Reverse Engineering of ‘Robots Reading Vogue’

Averaging Covers in Vogue Project

The synthesis of the stereotyped frivolous field of fashion, with the perceptively complex world of data mining is what attracted me to the Robots Reading Vogue site. This project lead by Yale arts librarian, Lindsay King and digital humanities librarian, Peter Leonard explores the multiplicity of  layers of data which have made up the Vogue publications produced monthly for over a century.

The project sources its data from the Vogue Archives, established by ProQuest and Condé Nast in 2011. The archives provide data of over 2,700 Vogue covers, 400,000 pages of text, advertisements, images and editorials from the magazine’s pages and 6 TB of data. All of this information provides a great resource and starting point for copious digital humanities projects. The magazines data shows a historical record of popular culture, both its issues and its achievements.

Students, librarians and faculty of Yale University have begun using the data to explore multiple fields and have documented their projects and findings on this site. One of the projects uses the data to create an n-gram viewer comparing and making the text searchable in order to observe correlations and contrasts within the advertisements and articles text. The researchers processed this data by selected five terms ‘corset, girdle, bra, bustier and hosiery’ and searched the archive of texts in order to document when and where the terms were featured. They then produced an interactive graph exploring the frequency of the use of clothing terms ‘corset, girdle, bra, bustier and hosiery’ within the 440,000 texts. The viewer can actively engage with the graph selecting a year from 1892 to 2011 and seeing how often and in what context the word was featured, as the graph is linked directly to the exact articles and pages from the correlating issue of Vogue . From this n-gram we can infer social ideas of the time and consider the progression of the them.

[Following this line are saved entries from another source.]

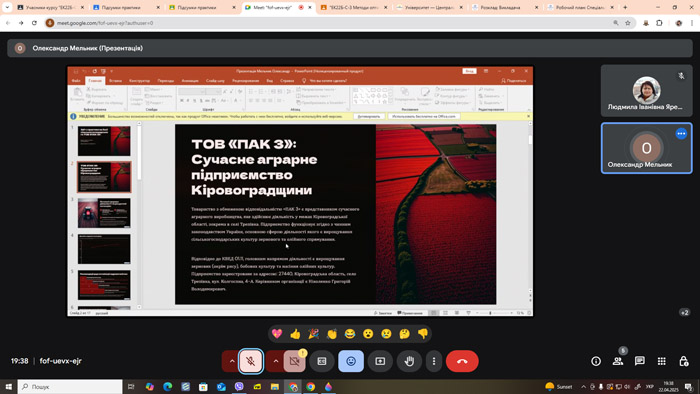Toggle the muted microphone button
This screenshot has width=700, height=394.
click(251, 361)
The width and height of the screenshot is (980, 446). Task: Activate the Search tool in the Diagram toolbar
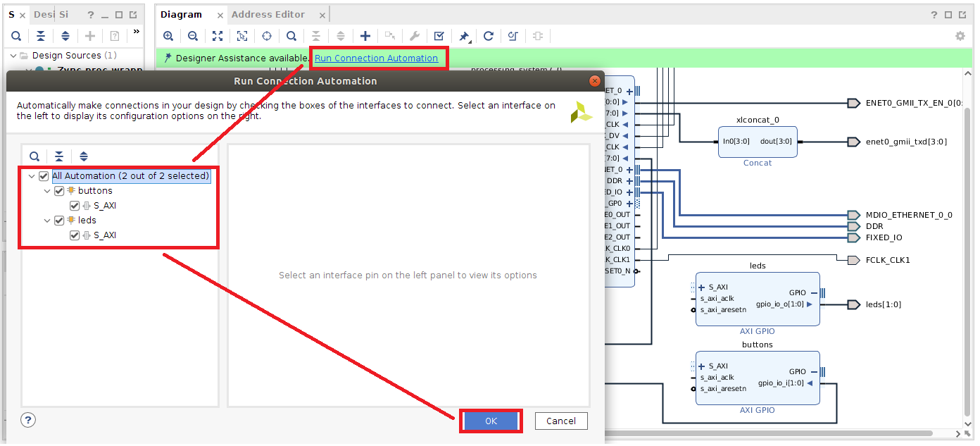[x=291, y=35]
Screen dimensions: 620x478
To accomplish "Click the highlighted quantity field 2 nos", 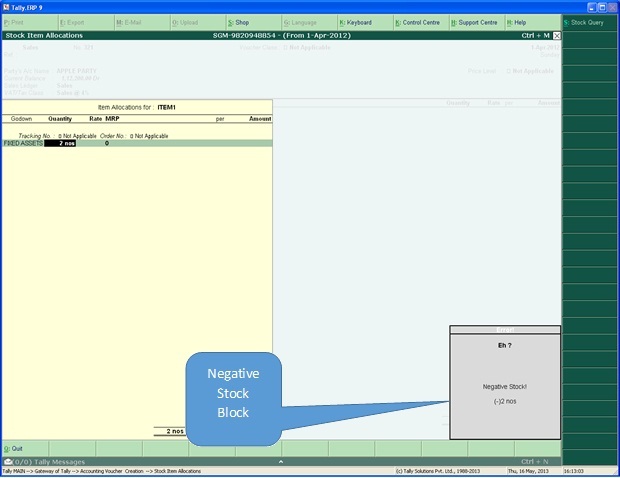I will (x=60, y=143).
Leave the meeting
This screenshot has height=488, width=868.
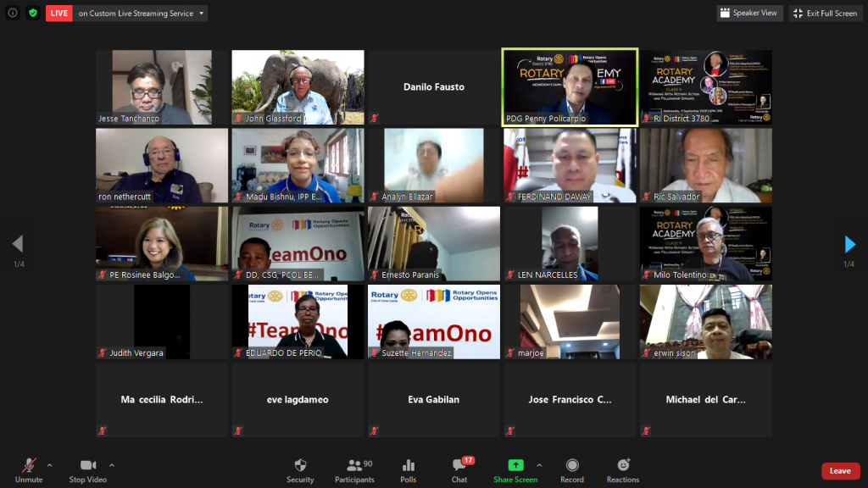pos(840,471)
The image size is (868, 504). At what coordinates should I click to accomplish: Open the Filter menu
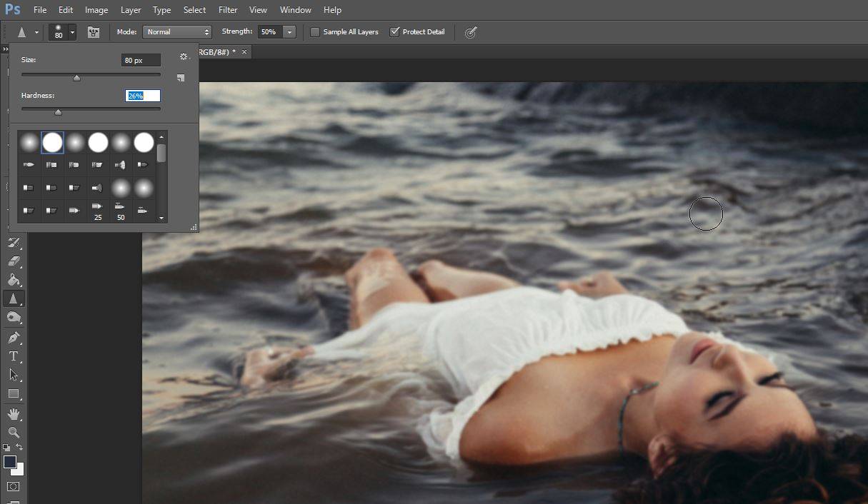(x=228, y=10)
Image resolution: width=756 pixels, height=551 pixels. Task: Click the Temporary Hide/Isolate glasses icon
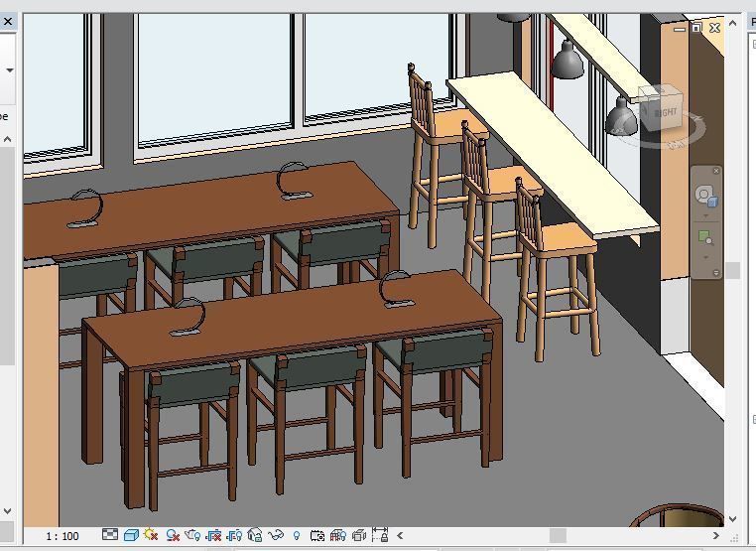click(276, 535)
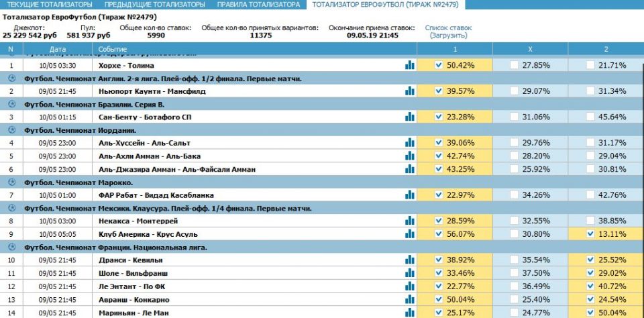Show statistics for ФАР Рабат - Видад Касабланка
Screen dimensions: 644x318
click(409, 195)
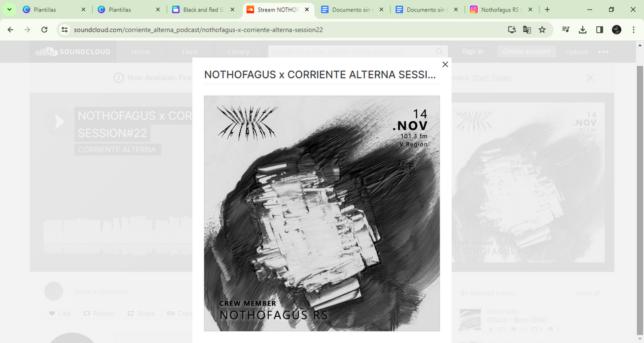Close the artwork lightbox with the X

(445, 65)
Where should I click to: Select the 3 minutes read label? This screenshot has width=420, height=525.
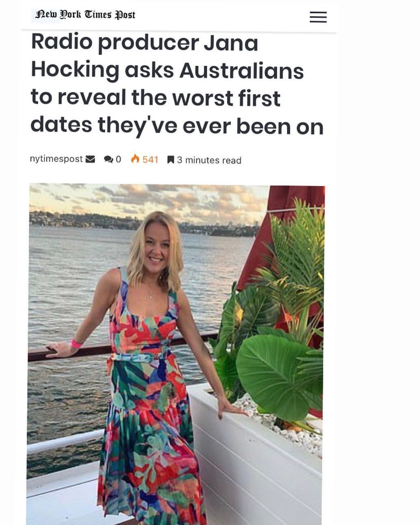point(209,160)
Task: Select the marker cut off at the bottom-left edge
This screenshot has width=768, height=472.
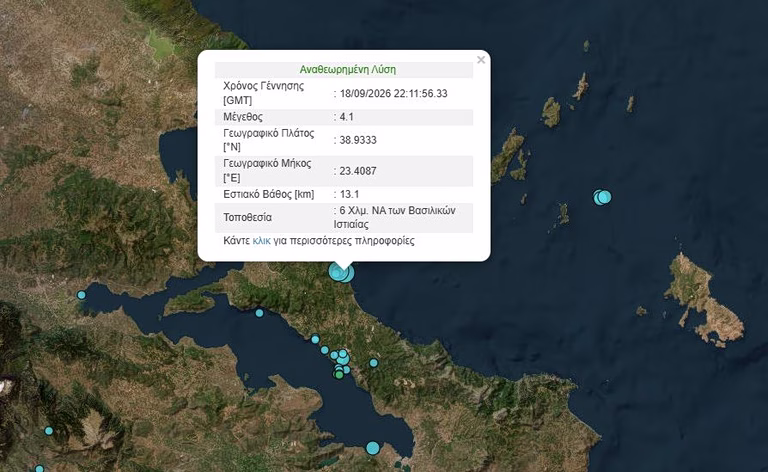Action: click(x=39, y=469)
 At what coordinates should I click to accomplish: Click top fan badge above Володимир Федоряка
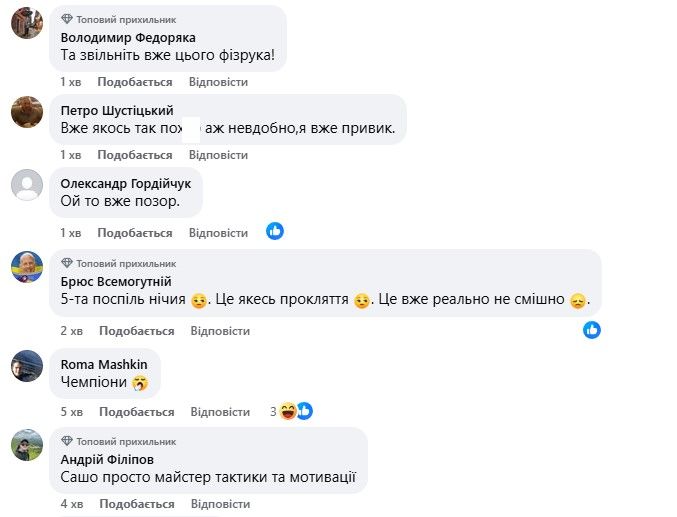pos(67,19)
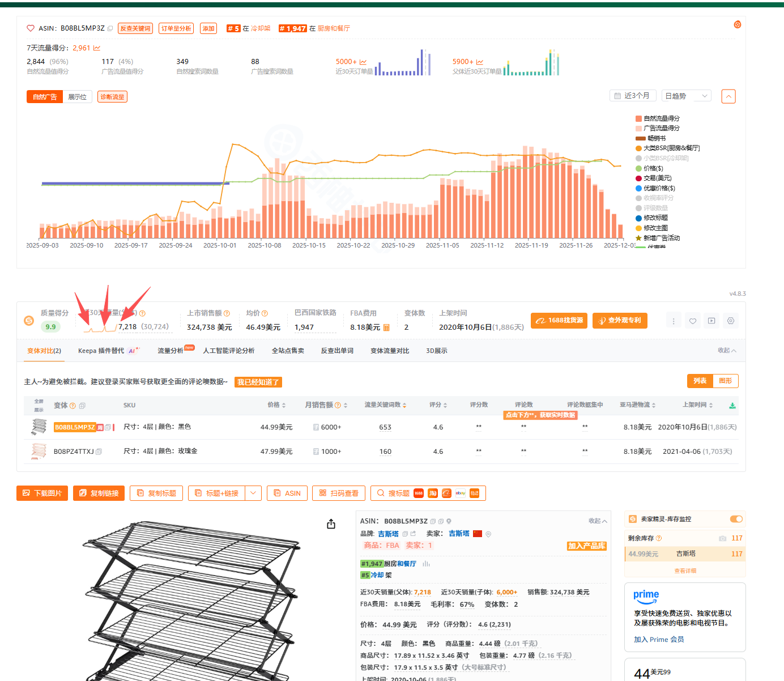Click the heart favorite icon beside the ASIN
Image resolution: width=784 pixels, height=681 pixels.
pos(31,28)
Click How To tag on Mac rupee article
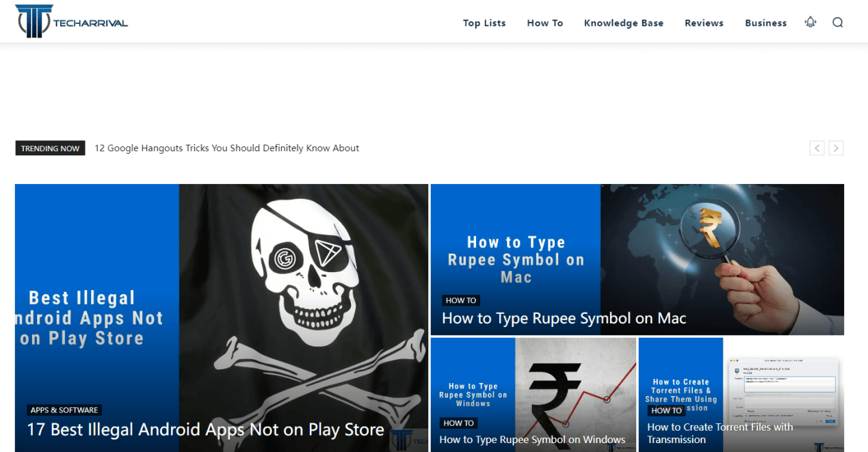This screenshot has height=452, width=868. [x=461, y=300]
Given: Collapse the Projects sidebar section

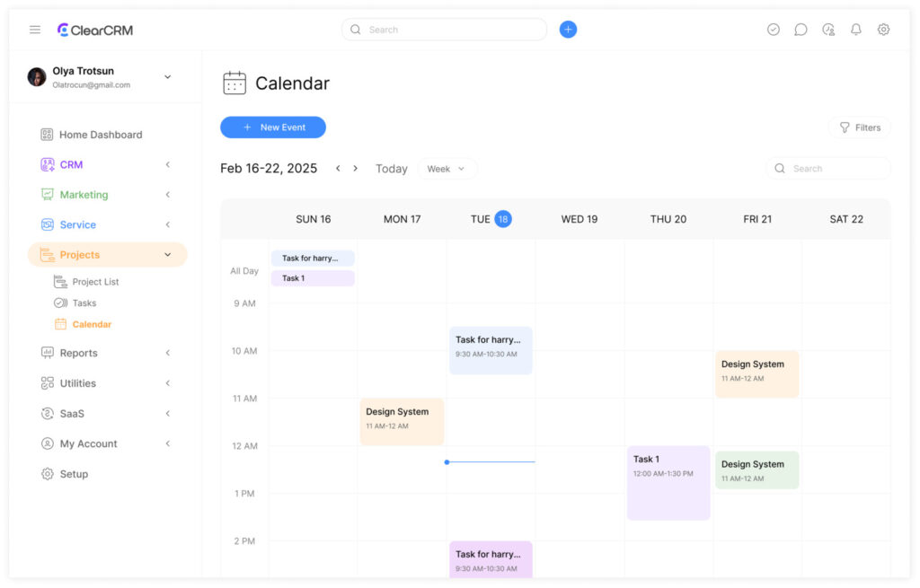Looking at the screenshot, I should pos(167,255).
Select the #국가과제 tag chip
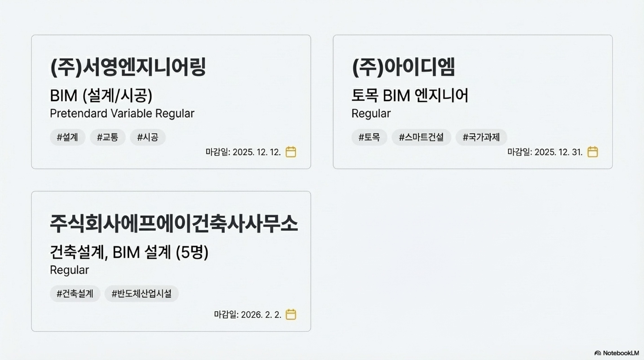Image resolution: width=644 pixels, height=360 pixels. tap(481, 137)
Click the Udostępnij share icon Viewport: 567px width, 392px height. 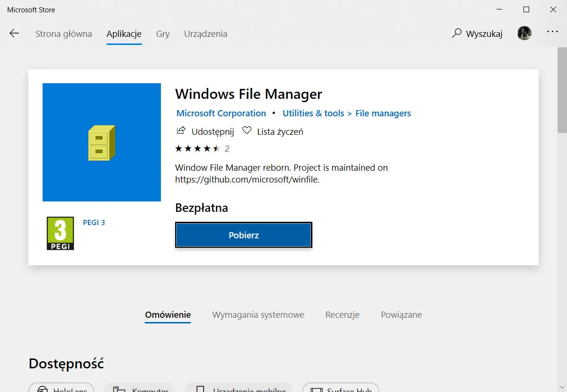click(x=181, y=131)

Another project which produced an entirely different product, which produced a more visual and artistic interpretation than the analytics of the n-graph, was the Averaging Covers in Vogue. This project used the visual data of the covers to exhibit continuity and change in the covers over time. The covers represent a visual summary of the whole issue, which text image colour and fonts all contributing to the result. The project reduced the scope of the covers and used a decennial sampling to layer all covers from one year every ten years. The researchers adapted the raw data to alter the variation in gutters and scanning set ups so that the layers would match up more clearly. The overlay of covers produced a mean RGB value for every pixel and the results show the continuation of static elements such as the ‘VOGUE’ header, as well as the blurring and conversation between the changing elements.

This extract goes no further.